The phrase 'In Deep Water' immediately makes one think of someone who has swum too far out to sea and is literally out of their depth i.e. in a position of discomfort or potential peril.

Sailors identify two types of water; inshore, fairly shallow coastal water and the deep water of the world's oceans. Oceanic storms can throw up enormous waves, and this coupled with the swell of the sea can swamp ships and send them to the bottom where mermaids await! Therefore one needs plenty of skill, experience and concentration to navigate a safe passage.

Rack and Ruin

Acrylic on artist board with hemp rope.
2009

16" x 12"

SOLD

Rack is a variant of the now defunct word 'wrack', more usually known to us now as wreck. This nautical saying literally means to be shipwrecked, no hope and despair! So when it's all gone to rack and ruin for you remember, it could be worse!

To the Bitter End

Watercolour on paper with shells and charms on customised wooden frame. 2009

12" x 16"

The phrase 'to the bitter end' is often used when referring to the eventual completion of a long, arduous and troublesome task.

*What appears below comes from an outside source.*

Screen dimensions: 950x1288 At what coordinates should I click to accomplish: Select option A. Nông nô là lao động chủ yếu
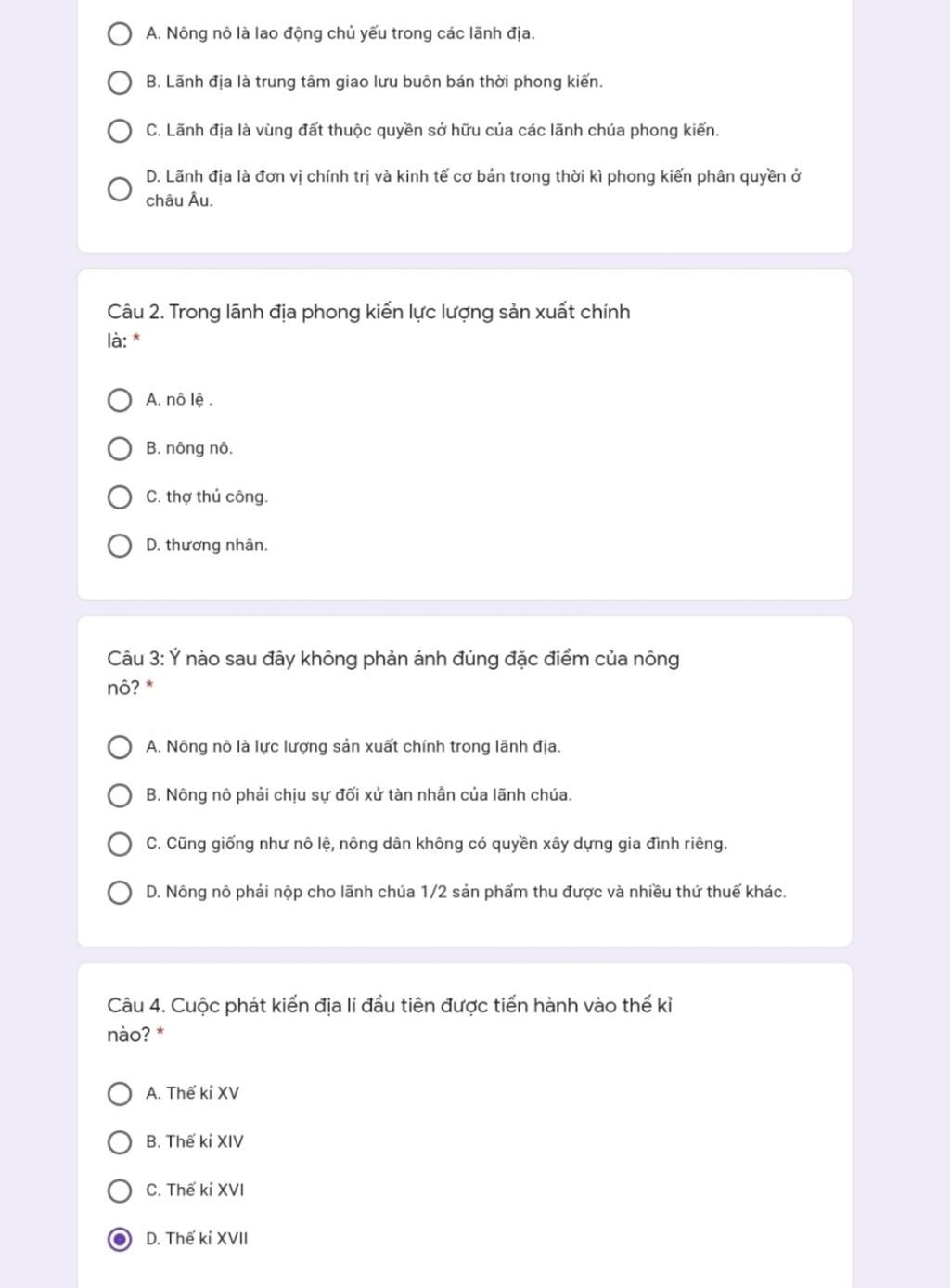(120, 34)
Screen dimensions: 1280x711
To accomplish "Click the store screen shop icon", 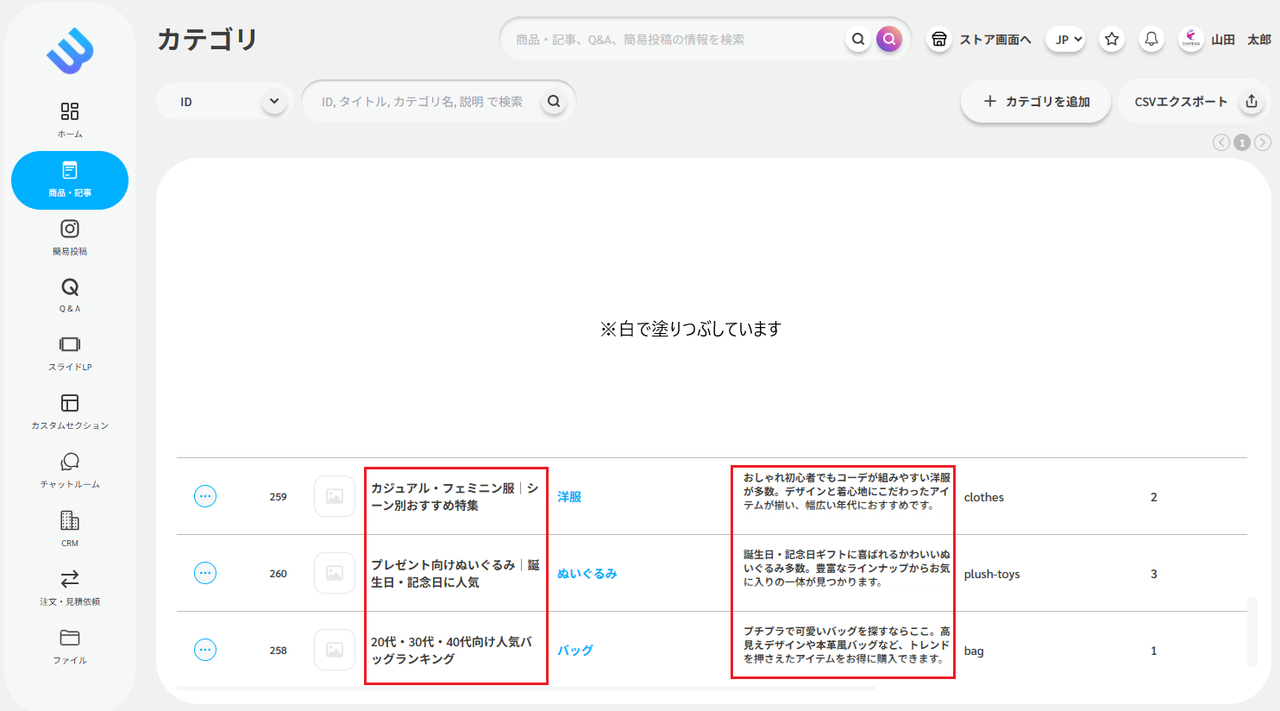I will coord(939,39).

In fact the term has nothing to do with anything being bitter. On a ship it was vital that important cables, particularly those attached to the anchors, did not run out and disappear overboard. Therefore the inboard ends of such cables were secured to a wooden post on the deck of the ship, which was known as the 'bitt'. Hence when a cable was let out to it's maximum length it was said to be at 'the bitter end'.

A Sailor Stole My Heart

Acrylic on canvas.
2009

12" x 16"

SOLD

Whilst not strictly a nautical phrase this title is inspired by the notorious behaviour of many a sailor who has broken a heart as part of his travels.
I was influenced by a recent trip to Liverpool's Maritime Museum where a 'Sailor's Trophy' is exhibited. The trophy in question is a headband which was worn by a waitress at the Moulin Rouge Club at the port of Recife in Brazil. These trophies were much favoured amongst seafarers visiting the club.
It got me thinking about how many women would have fallen for a dashing sailor and embraced the excitement of a stolen moment before he was shipped off. Also how many sailors have exploited this fact to have their wicked way!

All at Sea

Watercolour on paper with shells and charms on customised wooden frame.
2009

12" x 16"

To be all at sea is to be in state of confusion or bewilderment; to be lost either emotionally physically or mentally. It is derived from a ship that has lost its bearings; it is literally all at sea.

Learn the Ropes

Watercolour on paper with shells and charms on customised wooden frame..
2009

12" x 16"

This phrase is commonly used to refer to the process of learning the skills and acquiring the necessary experience to perform a task. Sailing a ship uses miles of ropes and cordage for a number of different uses. For raw youngsters the hundreds of individual pieces, each with a distinct name, added up to a mind boggling arrangement to get to grips with.

The Devil to Pay

Acrylic on artist board with hemp rope.
2009

7" x 9.5"

This is a common phrase used today used to express unpleasant consequences arising from an action or actions.
In naval slang this still leaves us to wonder why the devil is mentioned and why you would have to pay him. The answer lies in the decks of wooden ships; In between each plank was a seam that had to be made watertight. This was done by forcing oakum into the seams and sealing it with hot pitch a process called 'caulking' or in naval slang 'paying'. The outermost seam where the deck met the hull was notoriously difficult to caulk and was hence nicknamed 'the devil'.

On the Rocks

Watercolour on paper with shells and charms on customised wooden frame.
2009

12" x 16"

To be on the rocks is to be washed up and broke, to be in danger! If a ship were to be driven onto dangerous features she would literally be 'on the rocks' and would soon begin to break up unless quickly moved off.